2469 - Financial Stress and Cost-Coping Behaviors Associated with Financial Toxicity among a Diverse Patient Population Undergoing Radiation Treatment
Presenter(s)

K. Sahani1, C. Hwang1,2, D. Reyes3, K. M. Esselen3, M. Hacker3, and J. W. Jang1; 1Department of Radiation Oncology, Beth Israel Deaconess Medical Center, Boston, MA, 2Department of Radiation Oncology, Tufts Medical Center, Boston, MA, 3Department of OB/GYN, Beth Israel Deaconess Medical Center, Boston, MA
Purpose/Objective(s): This was a survey study to identify financial stress and cost-coping strategies and behaviors that were associated with high FT for patients prior to undergoing radiation therapy.
Materials/Methods: All adult patients undergoing radiation therapy for any malignancy were eligible to participate. Patients were approached and asked to complete a baseline survey before the start of radiation therapy, with plans for additional surveys 1 month and 1 year after radiation. The survey included the Comprehensive Score for Financial Toxicity (COST) tool and questions on demographic and disease characteristics, financial stress, and cost-coping strategies. Lower COST scores indicate higher FT. High FT was defined as COST scores =22, which was the top tertile, and low FT was defined as >22. Chi-square and Fisher’s exact tests were used to compare the high and low FT groups and log-binomial regression was used to estimate risk ratios (RR) and 95% confidence intervals (CI. We used age, insurance, income and employment as potential confounders.

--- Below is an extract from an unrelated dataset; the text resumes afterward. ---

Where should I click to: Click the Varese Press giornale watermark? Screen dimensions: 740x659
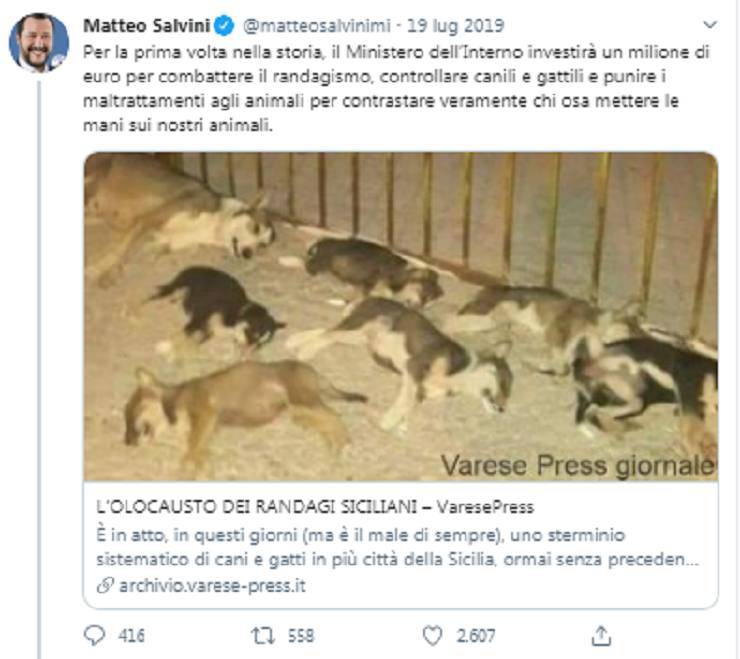pos(579,465)
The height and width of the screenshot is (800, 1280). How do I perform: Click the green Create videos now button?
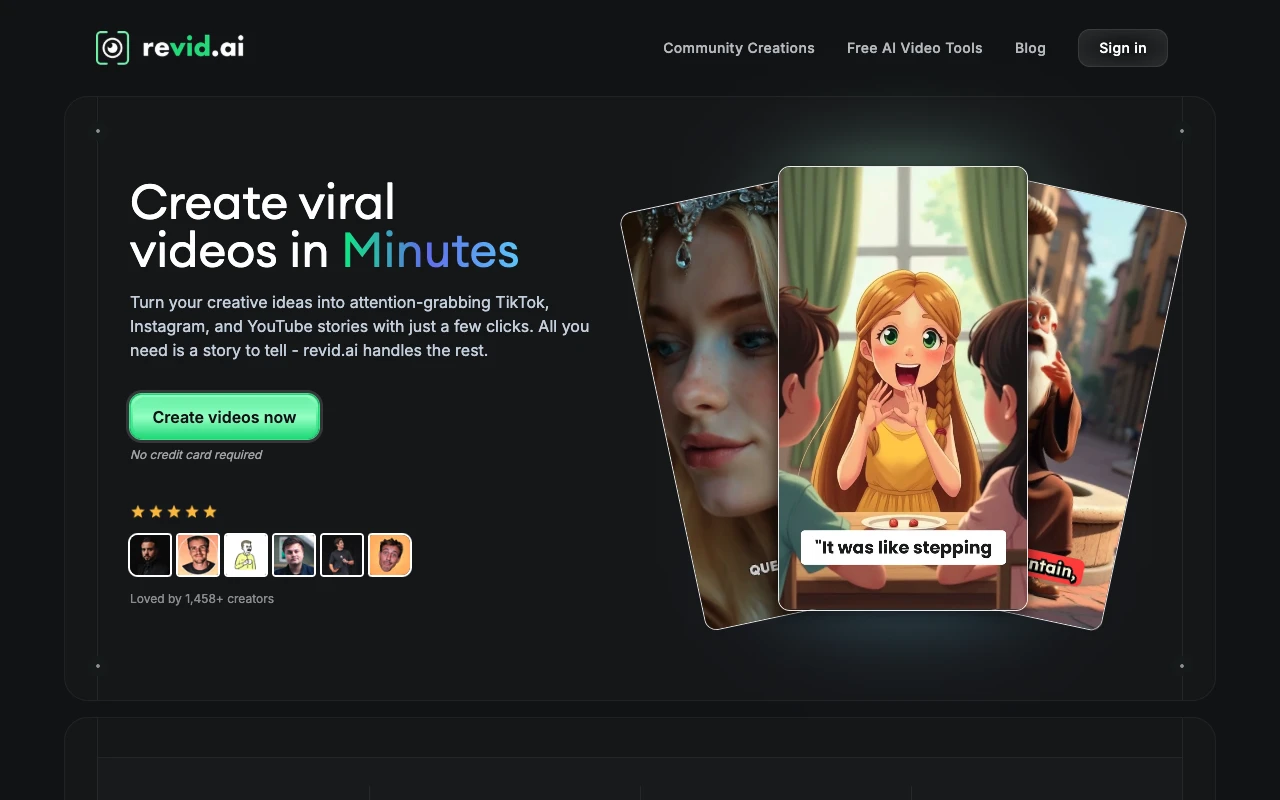[224, 417]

Results: Of 305 respondents, 40 were excluded for incomplete COST scores. Of the remaining 265 respondents, the median (interquartile range) COST score was 16 (12-19) among those with high FT and 32 (27-37) among those with low FT. In comparison to patients with low FT, patients with high FT and their caregivers were significantly more likely to have decreased their employment, such as taken unpaid time off, stopped working or retired early (P <0.001). Patients with high financial toxicity (FT) were more likely to report that the cost of transportation or parking influenced their medical decisions (P <0.001). Additionally, medical bills and reduced work capacity significantly contributed to their financial stress (P <0.001). Patients with high FT were more likely to delay medical care (RR: 13, 95% CI: 4–43) and medical visits (RR: 12, 95% CI: 2–104). Patients with high FT also were more likely to borrow money (RR: 10, 95% CI: 4–26), use savings (RR: 3, 95% CI: 2–4), and reduce spending on basic goods (RR: 7, 95% CI: 3–16) and leisure activities (RR: 3, 95% CI: 2–5). Adjusting for age, insurance, income, and employment did not appreciably alter these associations.

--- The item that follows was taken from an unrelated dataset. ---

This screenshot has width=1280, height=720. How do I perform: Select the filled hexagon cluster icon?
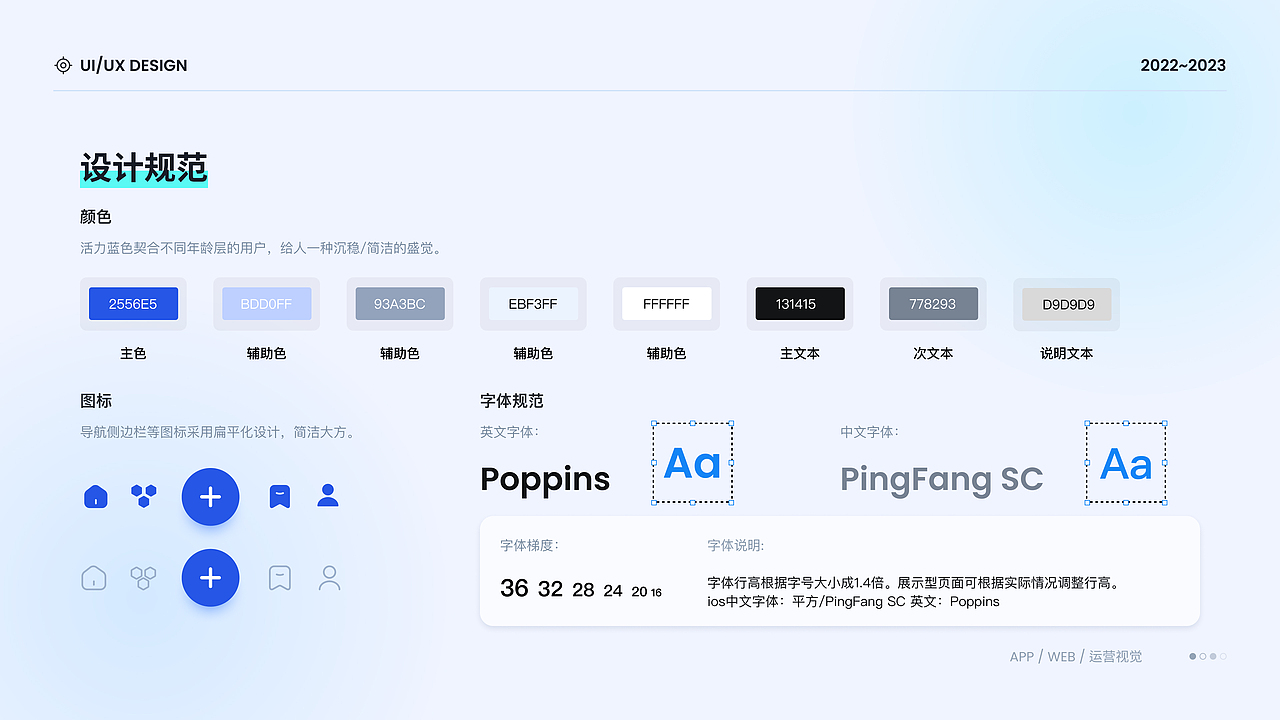(x=143, y=496)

Conclusion: High FT was strongly associated with financial stress, decisions to delay medical care, and cost-coping strategies, such as borrowing money or cutting back on essential goods—actions that can significantly compromise both patient outcomes and quality of life. Developing strategies to alleviate the financial burden during radiation treatment is crucial to preserving both quality of life and patient outcomes.